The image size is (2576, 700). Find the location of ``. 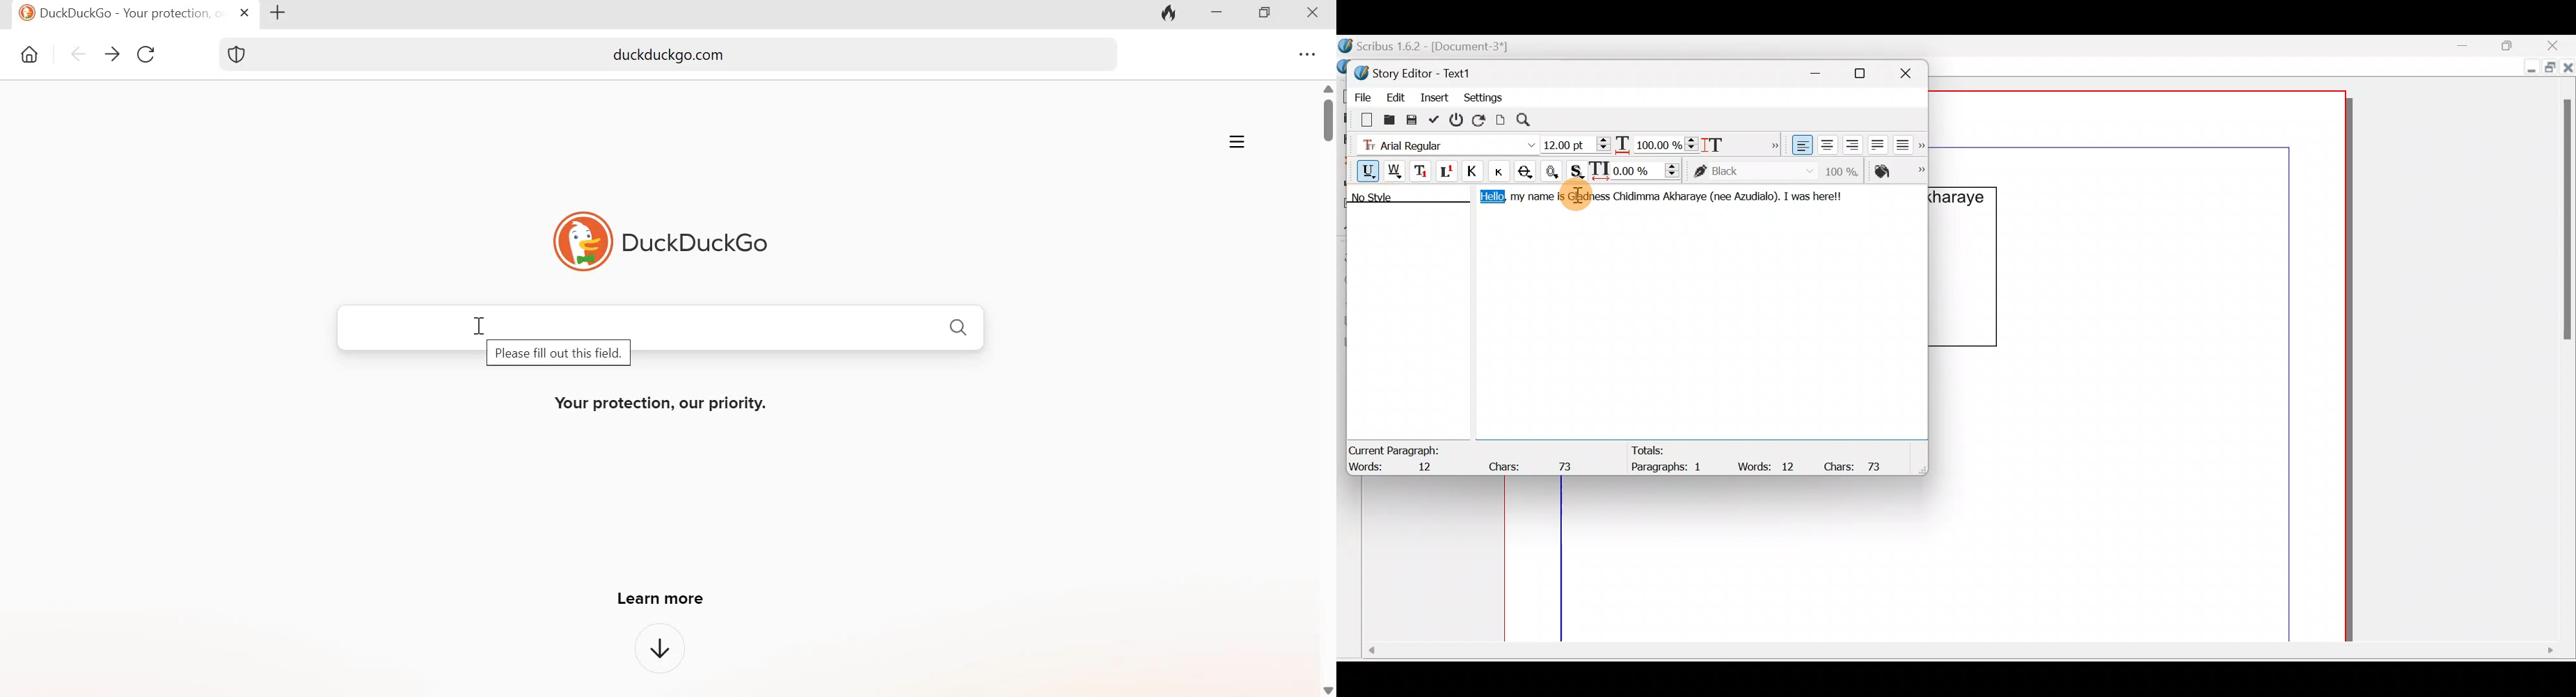

 is located at coordinates (1504, 171).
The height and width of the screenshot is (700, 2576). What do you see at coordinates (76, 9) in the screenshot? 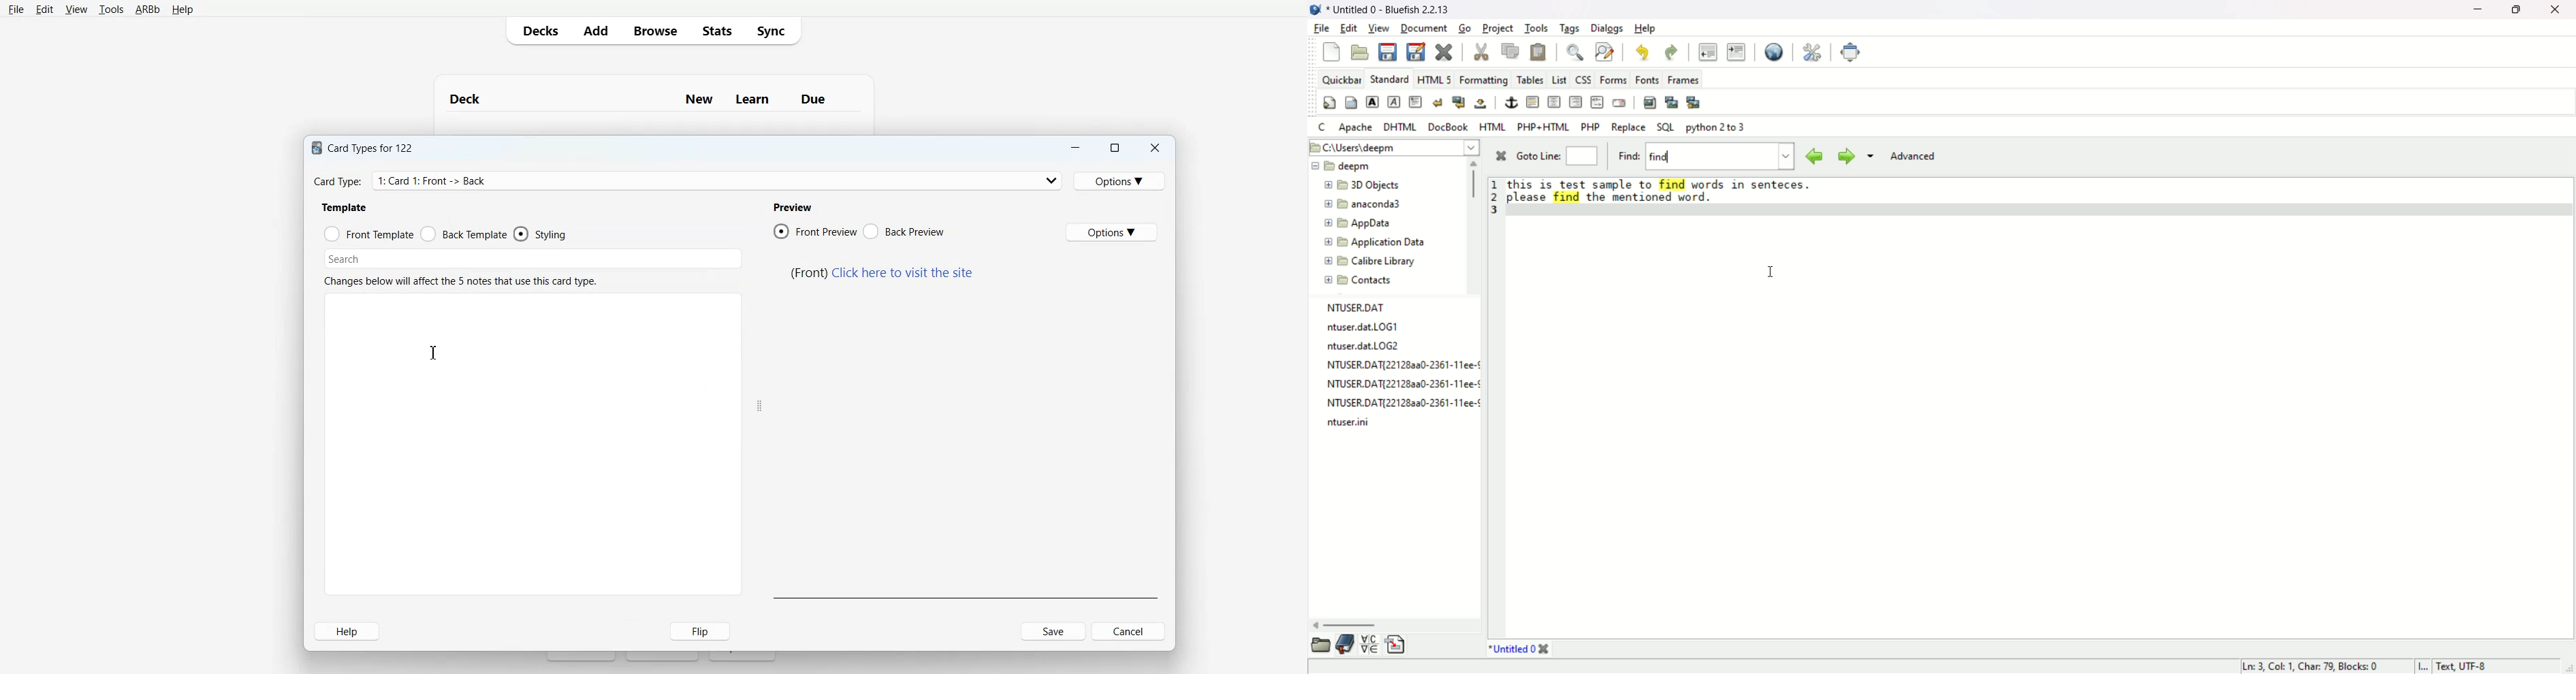
I see `View` at bounding box center [76, 9].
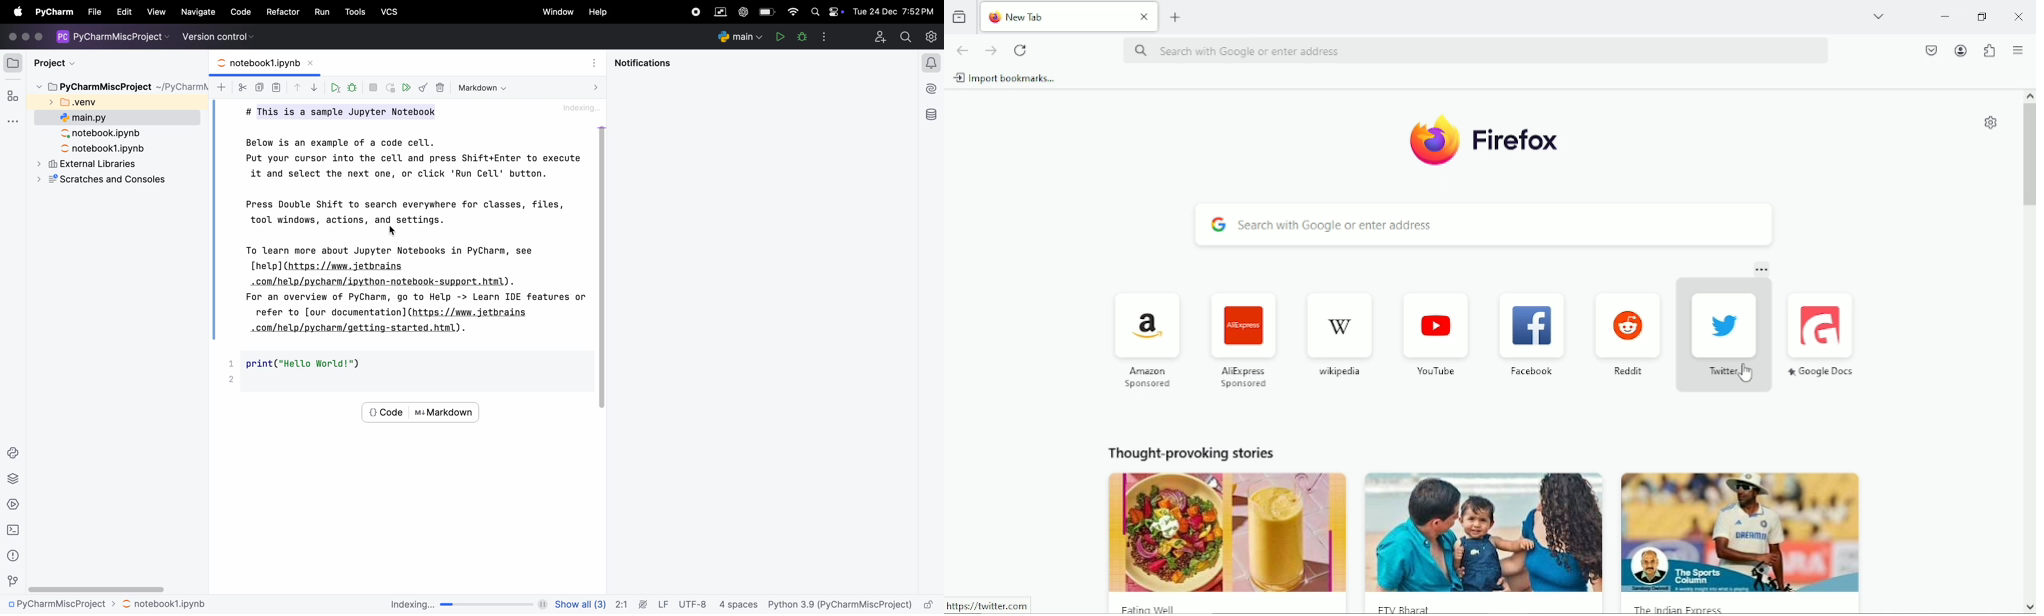 Image resolution: width=2044 pixels, height=616 pixels. What do you see at coordinates (374, 85) in the screenshot?
I see `interupt kernel` at bounding box center [374, 85].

· · ·

AIM
Copy all of the entries above word for word, leaving out the pictures.

THE RESPONSE
The image size is (2576, 700). Find the location of ``. 

 is located at coordinates (1504, 171).
The height and width of the screenshot is (700, 2576). What do you see at coordinates (76, 9) in the screenshot? 
I see `View` at bounding box center [76, 9].
 Image resolution: width=2044 pixels, height=616 pixels. What do you see at coordinates (374, 85) in the screenshot?
I see `interupt kernel` at bounding box center [374, 85].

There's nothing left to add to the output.